Output the data exactly, with every line intact.

------------------------------------

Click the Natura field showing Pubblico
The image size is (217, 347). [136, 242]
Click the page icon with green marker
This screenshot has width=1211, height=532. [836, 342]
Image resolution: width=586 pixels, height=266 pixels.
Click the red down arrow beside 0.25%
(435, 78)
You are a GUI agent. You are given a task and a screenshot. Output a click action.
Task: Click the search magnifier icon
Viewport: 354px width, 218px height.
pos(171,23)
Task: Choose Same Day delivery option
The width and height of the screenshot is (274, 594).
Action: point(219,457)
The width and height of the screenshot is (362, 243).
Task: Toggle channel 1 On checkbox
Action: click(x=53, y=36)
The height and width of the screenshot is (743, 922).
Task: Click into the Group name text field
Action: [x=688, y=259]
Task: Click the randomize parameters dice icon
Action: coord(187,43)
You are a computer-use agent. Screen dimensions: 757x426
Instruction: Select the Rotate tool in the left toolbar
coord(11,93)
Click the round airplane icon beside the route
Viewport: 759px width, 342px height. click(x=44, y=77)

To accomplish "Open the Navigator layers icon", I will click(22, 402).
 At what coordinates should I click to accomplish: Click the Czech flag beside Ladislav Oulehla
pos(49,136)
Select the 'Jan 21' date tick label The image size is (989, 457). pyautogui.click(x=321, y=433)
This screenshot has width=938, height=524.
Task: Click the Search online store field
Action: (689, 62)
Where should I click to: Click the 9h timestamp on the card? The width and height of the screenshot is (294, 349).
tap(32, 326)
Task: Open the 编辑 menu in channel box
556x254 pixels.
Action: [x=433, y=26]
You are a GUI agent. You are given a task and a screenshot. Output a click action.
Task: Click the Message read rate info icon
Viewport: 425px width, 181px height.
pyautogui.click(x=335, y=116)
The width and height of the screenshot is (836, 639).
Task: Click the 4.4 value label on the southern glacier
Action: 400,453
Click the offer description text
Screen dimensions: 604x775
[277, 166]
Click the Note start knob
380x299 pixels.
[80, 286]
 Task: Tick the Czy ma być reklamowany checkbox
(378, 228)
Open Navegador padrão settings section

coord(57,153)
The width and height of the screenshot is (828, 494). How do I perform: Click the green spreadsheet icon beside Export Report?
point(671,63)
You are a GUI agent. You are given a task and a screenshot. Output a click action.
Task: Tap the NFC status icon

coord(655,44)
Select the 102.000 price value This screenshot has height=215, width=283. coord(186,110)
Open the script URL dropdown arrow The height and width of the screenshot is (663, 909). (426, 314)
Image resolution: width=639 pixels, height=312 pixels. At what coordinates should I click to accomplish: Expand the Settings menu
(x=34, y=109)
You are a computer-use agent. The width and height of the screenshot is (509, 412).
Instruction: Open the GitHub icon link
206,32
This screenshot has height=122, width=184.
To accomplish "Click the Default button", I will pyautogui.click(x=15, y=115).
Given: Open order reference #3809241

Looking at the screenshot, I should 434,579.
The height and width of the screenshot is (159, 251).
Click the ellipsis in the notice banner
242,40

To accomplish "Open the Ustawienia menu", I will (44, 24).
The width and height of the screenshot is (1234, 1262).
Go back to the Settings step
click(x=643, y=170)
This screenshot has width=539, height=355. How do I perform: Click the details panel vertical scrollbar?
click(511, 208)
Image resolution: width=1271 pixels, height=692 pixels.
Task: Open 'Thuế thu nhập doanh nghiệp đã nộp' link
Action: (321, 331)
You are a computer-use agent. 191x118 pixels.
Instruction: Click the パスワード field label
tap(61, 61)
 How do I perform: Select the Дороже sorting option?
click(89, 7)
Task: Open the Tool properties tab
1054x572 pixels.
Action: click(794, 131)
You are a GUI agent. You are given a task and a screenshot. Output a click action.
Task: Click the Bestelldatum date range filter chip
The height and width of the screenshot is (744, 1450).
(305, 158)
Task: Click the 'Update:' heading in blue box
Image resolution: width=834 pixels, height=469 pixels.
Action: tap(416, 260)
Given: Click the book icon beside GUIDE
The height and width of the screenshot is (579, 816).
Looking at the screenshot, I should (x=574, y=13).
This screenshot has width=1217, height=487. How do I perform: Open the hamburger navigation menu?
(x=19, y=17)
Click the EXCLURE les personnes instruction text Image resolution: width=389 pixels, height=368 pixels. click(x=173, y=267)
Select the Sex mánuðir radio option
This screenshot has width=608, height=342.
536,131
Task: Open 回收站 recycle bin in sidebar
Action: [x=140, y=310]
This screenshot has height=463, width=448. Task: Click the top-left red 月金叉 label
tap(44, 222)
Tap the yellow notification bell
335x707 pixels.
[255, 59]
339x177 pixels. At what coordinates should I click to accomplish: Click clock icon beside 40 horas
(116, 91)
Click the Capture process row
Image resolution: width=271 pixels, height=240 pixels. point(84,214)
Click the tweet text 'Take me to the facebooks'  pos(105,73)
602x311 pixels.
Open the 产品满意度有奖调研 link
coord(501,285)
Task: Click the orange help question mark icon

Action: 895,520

------------------------------------

▶ _The answer_:
Click the Natura field showing Pubblico
The image size is (217, 347). [136, 242]
Click the page icon with green marker
This screenshot has width=1211, height=532. [836, 342]
Image resolution: width=586 pixels, height=266 pixels.
Click the red down arrow beside 0.25%
(435, 78)
You are a GUI agent. You are given a task and a screenshot. Output a click action.
Task: Click the search magnifier icon
Viewport: 354px width, 218px height.
pos(171,23)
Task: Choose Same Day delivery option
The width and height of the screenshot is (274, 594).
Action: point(219,457)
The width and height of the screenshot is (362, 243).
Task: Toggle channel 1 On checkbox
Action: click(x=53, y=36)
The height and width of the screenshot is (743, 922).
Task: Click into the Group name text field
Action: [x=688, y=259]
Task: Click the randomize parameters dice icon
Action: coord(187,43)
You are a computer-use agent. Screen dimensions: 757x426
Instruction: Select the Rotate tool in the left toolbar
coord(11,93)
Click the round airplane icon beside the route
Viewport: 759px width, 342px height. click(x=44, y=77)

To accomplish "Open the Navigator layers icon", I will click(22, 402).
 At what coordinates should I click to accomplish: Click the Czech flag beside Ladislav Oulehla
pos(49,136)
Select the 'Jan 21' date tick label The image size is (989, 457). pyautogui.click(x=321, y=433)
This screenshot has width=938, height=524.
Task: Click the Search online store field
Action: (689, 62)
Where should I click to: Click the 9h timestamp on the card? The width and height of the screenshot is (294, 349).
tap(32, 326)
Task: Open the 编辑 menu in channel box
556x254 pixels.
Action: [x=433, y=26]
You are a GUI agent. You are given a task and a screenshot. Output a click action.
Task: Click the Message read rate info icon
Viewport: 425px width, 181px height.
pyautogui.click(x=335, y=116)
The width and height of the screenshot is (836, 639).
Task: Click the 4.4 value label on the southern glacier
Action: 400,453
Click the offer description text
Screen dimensions: 604x775
[277, 166]
Click the Note start knob
380x299 pixels.
[80, 286]
 Task: Tick the Czy ma być reklamowany checkbox
(378, 228)
Open Navegador padrão settings section

coord(57,153)
The width and height of the screenshot is (828, 494). How do I perform: Click the green spreadsheet icon beside Export Report?
point(671,63)
You are a GUI agent. You are given a task and a screenshot. Output a click action.
Task: Tap the NFC status icon

coord(655,44)
Select the 102.000 price value This screenshot has height=215, width=283. coord(186,110)
Open the script URL dropdown arrow The height and width of the screenshot is (663, 909). (426, 314)
Image resolution: width=639 pixels, height=312 pixels. At what coordinates should I click to accomplish: Expand the Settings menu
(x=34, y=109)
You are a computer-use agent. The width and height of the screenshot is (509, 412).
Instruction: Open the GitHub icon link
206,32
This screenshot has height=122, width=184.
To accomplish "Click the Default button", I will pyautogui.click(x=15, y=115).
Given: Open order reference #3809241

Looking at the screenshot, I should 434,579.
The height and width of the screenshot is (159, 251).
Click the ellipsis in the notice banner
242,40

To accomplish "Open the Ustawienia menu", I will (44, 24).
The width and height of the screenshot is (1234, 1262).
Go back to the Settings step
click(x=643, y=170)
This screenshot has width=539, height=355. How do I perform: Click the details panel vertical scrollbar?
click(511, 208)
Image resolution: width=1271 pixels, height=692 pixels.
Task: Open 'Thuế thu nhập doanh nghiệp đã nộp' link
Action: (321, 331)
You are a computer-use agent. 191x118 pixels.
Instruction: Click the パスワード field label
tap(61, 61)
 How do I perform: Select the Дороже sorting option?
click(89, 7)
Task: Open the Tool properties tab
1054x572 pixels.
Action: click(794, 131)
You are a GUI agent. You are given a task and a screenshot. Output a click action.
Task: Click the Bestelldatum date range filter chip
The height and width of the screenshot is (744, 1450).
(305, 158)
Task: Click the 'Update:' heading in blue box
Image resolution: width=834 pixels, height=469 pixels.
Action: tap(416, 260)
Given: Click the book icon beside GUIDE
The height and width of the screenshot is (579, 816).
Looking at the screenshot, I should (x=574, y=13).
This screenshot has width=1217, height=487. How do I perform: Open the hamburger navigation menu?
(x=19, y=17)
Click the EXCLURE les personnes instruction text Image resolution: width=389 pixels, height=368 pixels. click(x=173, y=267)
Select the Sex mánuðir radio option
This screenshot has width=608, height=342.
536,131
Task: Open 回收站 recycle bin in sidebar
Action: [x=140, y=310]
This screenshot has height=463, width=448. Task: Click the top-left red 月金叉 label
tap(44, 222)
Tap the yellow notification bell
335x707 pixels.
[255, 59]
339x177 pixels. At what coordinates should I click to accomplish: Click clock icon beside 40 horas
(116, 91)
Click the Capture process row
Image resolution: width=271 pixels, height=240 pixels. point(84,214)
Click the tweet text 'Take me to the facebooks'  pos(105,73)
602x311 pixels.
Open the 产品满意度有奖调研 link
coord(501,285)
Task: Click the orange help question mark icon

Action: 895,520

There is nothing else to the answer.